Images: Carl Joe Williams, Waiting, 2016. Mixed media on mattress. Petrucci Family Foundation; Bob Thompson, Garden of Music, 1960. Oil on canvas. The Ella Gallup Sumner and Mary Catlin Sumner Collection Fund, Wadsworth Atheneum Museum of Art; Romare Bearden, The Lamp, 1984. Lithograph. The Amistad Center for Art & Culture.

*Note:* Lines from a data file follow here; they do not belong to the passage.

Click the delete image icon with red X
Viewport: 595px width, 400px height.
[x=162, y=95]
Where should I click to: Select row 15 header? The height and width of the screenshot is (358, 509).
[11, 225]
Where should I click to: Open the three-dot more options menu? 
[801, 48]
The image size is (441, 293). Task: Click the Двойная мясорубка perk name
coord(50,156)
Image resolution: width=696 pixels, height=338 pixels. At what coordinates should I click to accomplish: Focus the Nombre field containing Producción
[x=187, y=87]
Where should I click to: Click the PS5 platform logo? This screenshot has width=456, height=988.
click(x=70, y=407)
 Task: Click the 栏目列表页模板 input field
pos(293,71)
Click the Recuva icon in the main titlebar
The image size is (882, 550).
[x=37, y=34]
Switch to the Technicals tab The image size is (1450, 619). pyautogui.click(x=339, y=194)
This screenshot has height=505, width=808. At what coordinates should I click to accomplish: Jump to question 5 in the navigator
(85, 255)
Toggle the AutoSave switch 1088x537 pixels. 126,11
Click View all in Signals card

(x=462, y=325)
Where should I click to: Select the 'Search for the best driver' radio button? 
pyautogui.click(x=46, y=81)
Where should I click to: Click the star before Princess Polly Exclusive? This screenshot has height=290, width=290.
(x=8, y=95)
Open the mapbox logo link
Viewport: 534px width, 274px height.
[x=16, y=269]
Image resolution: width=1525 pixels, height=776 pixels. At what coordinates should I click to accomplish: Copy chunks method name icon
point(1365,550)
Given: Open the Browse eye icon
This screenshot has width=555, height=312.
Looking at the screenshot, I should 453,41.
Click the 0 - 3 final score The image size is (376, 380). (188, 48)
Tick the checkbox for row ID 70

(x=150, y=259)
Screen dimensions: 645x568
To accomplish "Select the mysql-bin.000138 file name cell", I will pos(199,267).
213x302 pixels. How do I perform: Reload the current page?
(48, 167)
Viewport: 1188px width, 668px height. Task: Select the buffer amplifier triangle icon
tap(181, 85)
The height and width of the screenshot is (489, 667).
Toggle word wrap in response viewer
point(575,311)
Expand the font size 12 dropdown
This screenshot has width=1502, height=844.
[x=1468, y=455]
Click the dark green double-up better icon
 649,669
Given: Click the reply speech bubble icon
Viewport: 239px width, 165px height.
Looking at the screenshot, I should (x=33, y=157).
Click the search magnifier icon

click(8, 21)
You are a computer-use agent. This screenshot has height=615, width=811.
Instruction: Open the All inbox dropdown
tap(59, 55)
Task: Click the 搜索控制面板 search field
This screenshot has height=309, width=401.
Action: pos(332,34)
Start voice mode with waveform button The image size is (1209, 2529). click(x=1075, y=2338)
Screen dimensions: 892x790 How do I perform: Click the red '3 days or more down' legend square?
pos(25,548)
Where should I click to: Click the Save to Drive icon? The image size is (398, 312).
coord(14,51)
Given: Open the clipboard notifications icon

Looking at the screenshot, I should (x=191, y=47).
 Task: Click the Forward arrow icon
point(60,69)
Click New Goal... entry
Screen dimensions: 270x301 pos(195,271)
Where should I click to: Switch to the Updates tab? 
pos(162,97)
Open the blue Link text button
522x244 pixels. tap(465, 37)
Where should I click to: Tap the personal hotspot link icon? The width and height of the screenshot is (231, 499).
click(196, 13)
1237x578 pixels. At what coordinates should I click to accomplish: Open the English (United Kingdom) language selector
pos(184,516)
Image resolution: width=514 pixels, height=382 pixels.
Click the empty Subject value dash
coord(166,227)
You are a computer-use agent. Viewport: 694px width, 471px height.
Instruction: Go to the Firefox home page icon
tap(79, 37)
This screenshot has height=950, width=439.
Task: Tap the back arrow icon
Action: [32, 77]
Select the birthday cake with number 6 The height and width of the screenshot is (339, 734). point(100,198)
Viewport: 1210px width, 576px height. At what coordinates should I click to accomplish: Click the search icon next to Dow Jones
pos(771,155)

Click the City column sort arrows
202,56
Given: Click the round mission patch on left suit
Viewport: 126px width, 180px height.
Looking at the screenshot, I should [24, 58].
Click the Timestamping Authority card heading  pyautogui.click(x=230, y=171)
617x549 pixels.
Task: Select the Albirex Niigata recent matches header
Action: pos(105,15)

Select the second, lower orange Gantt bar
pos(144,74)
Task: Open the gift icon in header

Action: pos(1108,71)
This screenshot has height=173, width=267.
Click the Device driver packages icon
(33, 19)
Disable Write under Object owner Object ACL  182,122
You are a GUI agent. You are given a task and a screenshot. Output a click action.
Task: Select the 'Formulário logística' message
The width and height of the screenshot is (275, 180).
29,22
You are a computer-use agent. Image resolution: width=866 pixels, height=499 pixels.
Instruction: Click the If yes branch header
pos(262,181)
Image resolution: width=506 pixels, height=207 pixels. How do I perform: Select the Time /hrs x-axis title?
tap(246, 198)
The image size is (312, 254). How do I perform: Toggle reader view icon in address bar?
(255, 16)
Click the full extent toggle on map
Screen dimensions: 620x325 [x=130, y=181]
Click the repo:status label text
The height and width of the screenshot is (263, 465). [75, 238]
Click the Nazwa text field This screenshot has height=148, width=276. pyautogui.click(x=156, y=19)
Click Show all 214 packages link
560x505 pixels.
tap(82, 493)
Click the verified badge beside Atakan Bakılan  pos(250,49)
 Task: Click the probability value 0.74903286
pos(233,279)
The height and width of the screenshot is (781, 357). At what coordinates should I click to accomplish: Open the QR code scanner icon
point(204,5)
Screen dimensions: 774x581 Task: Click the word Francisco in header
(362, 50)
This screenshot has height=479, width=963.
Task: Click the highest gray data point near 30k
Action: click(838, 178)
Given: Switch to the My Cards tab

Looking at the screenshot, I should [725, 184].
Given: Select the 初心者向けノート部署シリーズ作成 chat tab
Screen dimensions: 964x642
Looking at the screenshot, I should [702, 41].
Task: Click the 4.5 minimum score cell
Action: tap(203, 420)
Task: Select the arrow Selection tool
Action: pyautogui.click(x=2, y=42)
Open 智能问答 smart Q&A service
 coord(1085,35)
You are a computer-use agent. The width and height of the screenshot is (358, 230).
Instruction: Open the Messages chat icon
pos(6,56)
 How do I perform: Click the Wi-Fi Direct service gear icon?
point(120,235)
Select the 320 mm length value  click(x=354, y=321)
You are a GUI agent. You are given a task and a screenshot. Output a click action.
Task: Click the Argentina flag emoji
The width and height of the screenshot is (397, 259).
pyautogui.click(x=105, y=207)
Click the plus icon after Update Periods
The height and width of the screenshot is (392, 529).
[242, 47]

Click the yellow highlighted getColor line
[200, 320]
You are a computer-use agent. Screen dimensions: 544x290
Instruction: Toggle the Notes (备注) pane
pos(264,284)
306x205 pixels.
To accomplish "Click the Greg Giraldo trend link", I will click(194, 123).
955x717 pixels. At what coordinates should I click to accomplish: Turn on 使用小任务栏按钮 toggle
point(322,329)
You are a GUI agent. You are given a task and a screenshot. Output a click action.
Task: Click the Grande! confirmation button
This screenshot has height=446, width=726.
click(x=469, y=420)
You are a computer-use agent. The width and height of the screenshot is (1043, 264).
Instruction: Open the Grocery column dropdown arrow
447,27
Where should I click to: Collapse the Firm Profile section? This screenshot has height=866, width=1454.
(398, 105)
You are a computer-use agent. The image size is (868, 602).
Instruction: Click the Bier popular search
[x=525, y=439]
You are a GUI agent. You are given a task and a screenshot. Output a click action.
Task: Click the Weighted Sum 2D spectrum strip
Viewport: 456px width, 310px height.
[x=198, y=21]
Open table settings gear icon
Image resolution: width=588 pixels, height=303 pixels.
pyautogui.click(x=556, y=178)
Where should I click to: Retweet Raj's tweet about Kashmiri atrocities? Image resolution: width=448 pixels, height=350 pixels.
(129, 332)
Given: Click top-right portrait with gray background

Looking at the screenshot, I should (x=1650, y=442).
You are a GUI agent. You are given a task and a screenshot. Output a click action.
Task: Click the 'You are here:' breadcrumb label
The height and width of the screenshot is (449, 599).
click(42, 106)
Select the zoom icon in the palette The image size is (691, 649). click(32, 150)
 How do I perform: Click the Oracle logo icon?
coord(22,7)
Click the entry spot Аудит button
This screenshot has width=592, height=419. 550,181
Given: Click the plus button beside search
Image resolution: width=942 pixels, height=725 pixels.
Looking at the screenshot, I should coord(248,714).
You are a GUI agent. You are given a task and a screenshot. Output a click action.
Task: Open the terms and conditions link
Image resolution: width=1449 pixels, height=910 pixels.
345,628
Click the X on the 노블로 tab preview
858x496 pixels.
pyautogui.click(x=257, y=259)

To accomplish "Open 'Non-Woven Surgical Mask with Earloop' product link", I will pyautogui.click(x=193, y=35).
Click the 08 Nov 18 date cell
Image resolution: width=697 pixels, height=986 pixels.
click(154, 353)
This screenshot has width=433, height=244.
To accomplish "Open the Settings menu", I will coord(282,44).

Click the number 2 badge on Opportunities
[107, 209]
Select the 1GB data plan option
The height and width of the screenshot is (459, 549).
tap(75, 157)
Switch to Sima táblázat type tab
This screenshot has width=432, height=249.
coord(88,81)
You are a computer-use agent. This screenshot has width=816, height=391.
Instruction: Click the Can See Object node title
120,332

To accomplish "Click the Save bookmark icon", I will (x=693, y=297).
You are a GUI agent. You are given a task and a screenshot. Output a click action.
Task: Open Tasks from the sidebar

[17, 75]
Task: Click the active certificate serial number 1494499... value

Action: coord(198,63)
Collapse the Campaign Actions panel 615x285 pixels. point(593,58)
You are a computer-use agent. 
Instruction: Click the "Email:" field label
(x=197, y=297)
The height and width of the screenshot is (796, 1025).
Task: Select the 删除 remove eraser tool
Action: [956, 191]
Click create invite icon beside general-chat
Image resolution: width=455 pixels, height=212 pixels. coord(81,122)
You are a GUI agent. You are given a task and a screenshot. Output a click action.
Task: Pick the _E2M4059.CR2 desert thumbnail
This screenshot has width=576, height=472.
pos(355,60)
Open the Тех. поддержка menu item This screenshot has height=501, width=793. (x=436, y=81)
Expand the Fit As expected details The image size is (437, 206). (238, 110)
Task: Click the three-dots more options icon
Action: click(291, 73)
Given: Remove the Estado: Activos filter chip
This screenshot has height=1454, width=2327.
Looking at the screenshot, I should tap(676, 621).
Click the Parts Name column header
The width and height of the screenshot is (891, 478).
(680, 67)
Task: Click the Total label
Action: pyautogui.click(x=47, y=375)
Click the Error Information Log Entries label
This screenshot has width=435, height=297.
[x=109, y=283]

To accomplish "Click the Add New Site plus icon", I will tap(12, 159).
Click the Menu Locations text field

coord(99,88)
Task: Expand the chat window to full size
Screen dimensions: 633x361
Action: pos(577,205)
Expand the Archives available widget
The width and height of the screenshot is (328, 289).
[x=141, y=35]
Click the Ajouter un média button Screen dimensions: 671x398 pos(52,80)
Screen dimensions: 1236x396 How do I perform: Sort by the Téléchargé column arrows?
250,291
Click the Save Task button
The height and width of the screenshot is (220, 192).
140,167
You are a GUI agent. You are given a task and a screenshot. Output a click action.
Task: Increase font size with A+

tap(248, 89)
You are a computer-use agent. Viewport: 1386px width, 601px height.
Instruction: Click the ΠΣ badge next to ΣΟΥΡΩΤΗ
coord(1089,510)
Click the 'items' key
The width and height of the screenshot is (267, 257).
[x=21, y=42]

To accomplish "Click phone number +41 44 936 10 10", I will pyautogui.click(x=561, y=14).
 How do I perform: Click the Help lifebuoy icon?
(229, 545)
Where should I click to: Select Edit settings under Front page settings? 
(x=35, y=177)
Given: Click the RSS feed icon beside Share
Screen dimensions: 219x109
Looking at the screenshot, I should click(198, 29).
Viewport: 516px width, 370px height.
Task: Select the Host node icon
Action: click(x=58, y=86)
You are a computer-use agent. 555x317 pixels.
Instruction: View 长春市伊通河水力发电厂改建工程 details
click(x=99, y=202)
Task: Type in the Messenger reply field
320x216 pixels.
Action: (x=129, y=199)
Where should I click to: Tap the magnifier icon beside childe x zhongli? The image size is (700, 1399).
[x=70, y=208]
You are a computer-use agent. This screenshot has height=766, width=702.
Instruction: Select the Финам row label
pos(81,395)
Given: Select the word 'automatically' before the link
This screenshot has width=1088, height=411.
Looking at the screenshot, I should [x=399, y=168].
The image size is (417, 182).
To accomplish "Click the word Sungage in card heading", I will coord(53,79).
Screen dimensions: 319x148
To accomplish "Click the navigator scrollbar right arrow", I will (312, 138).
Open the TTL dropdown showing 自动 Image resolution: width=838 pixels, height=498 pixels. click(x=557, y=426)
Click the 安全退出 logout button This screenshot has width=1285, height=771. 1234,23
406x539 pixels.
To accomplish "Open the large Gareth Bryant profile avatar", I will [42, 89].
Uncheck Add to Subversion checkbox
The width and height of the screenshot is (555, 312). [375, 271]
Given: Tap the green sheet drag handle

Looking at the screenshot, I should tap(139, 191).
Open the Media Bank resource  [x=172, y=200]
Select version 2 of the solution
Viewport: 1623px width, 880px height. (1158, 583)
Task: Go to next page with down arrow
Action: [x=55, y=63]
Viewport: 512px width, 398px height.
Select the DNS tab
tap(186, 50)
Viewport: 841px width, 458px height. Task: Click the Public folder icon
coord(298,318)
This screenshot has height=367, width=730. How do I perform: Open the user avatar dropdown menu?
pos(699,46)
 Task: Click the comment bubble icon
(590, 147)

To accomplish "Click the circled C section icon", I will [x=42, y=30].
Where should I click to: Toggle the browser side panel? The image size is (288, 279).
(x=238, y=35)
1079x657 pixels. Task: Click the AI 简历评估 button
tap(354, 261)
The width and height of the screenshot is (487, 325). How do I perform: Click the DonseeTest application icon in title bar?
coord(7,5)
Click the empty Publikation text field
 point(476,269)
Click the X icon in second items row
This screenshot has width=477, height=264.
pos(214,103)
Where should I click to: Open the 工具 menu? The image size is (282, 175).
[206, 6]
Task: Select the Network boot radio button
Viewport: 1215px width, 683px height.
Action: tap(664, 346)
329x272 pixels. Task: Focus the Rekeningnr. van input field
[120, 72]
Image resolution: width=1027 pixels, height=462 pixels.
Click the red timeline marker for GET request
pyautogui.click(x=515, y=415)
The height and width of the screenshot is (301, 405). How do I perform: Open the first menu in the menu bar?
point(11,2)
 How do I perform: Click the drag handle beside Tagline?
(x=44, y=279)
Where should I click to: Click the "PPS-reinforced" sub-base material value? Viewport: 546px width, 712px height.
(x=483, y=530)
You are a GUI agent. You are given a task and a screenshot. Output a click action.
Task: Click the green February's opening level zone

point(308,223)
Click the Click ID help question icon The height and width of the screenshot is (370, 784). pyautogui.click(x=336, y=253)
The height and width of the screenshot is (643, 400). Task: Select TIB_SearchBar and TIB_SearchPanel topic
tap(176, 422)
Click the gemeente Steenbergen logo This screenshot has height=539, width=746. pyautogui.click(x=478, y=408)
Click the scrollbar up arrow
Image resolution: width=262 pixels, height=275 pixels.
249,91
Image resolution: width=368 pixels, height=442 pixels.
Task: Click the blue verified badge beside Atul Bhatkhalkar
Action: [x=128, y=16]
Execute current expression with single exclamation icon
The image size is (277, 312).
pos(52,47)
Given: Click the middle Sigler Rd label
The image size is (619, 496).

Encounters invites your participation in a fall program of facilitated dialogues centered around the lives and histories of black and indigenous peoples, in the Greater Hartford region and beyond. Each session will introduce participants to powerful and provocative ideas, encourage self-reflection on questions of personal and public importance, promote respectful exchange across different views and perspectives, and bring scholarly and community interests and expertise into meaningful conversation. Come to one, two or all three and lend your voice to the dialogue. As always, events are free, open to all, and food is provided. We hope to see you there!

Encounters: Uncovering Black and Indigenous Histories

Saturday, September 21, 10am-12pm with lunch to follow
Hartford History Center, 3rd Floor
Hartford Public Library, 500 Main Street, Hartford, CT
RSVP to jeagosto@hplct.org

Who gets remembered? The Ancient Burying Ground is a state historical treasure whose many headstones commemorate leaders of Connecticut’s colonial past. More than 500 Africans, African Americans and Native Americans found their final resting place there, too, and yet rarely are they remembered by a personal grave marker. Join us for a small group discussion exploring the history of the Ancient Burying Ground and learn about the lives of Black and indigenous people interred there and their genealogical connections to our present community. Lunch will be provided with free registration.

Please read the following selections prior to attending:
– Narratives from the Ancient Burying Ground:
– The Natives of America by Ann Plato (1841)

Encounters: Public Punishment, Race, and Remembrance

Saturday, October 12, 10am-12pm with lunch to follow
Old State House, 800 Main Street, Hartford, CT
RSVP to rebecca.taber-conover@cga.ct.gov

What does the history of punishment in Connecticut mean for us today? For twenty years, a reproduction stock and pillory have stood on the west side of Connecticut’s Old State House. Without any signage or description, myths and inaccurate information have grown up around them. But they have also spurred meaningful reflection on public punishment and its effects on individuals and communities. What, then, were stocks and pillories actually used for? Who was punished with such items? As historical artifacts, how do they affect passersby; and what unspoken messages do museums convey to people by displaying such devices with no explanation? Join us for a facilitation dialogue on the subjects of state punishment, the display of instruments of public humiliation, and the relationship between our museums and communities. Lunch will be provided with free registration.

Encounters: Afrocosmologies

Saturday, November 9, 10am-12pm with lunch to follow
Wadsworth Atheneum, 600 Main Street, Hartford, CT
RSVP to faculty@wadsworthatheneum.org

What do the visual arts reveal about African-based religions and practices among the diaspora and in the Americas? In turn, how do those religions and practices influence black artists, past and present? What place does Hartford have in Afrocosmologies? Join us for a morning of facilitated conversation as we dive into these questions, explore the exhibition Afrocosmologies: American Reflections, and dialogue with neighbors and scholarly experts. Lunch will be provided with free registration.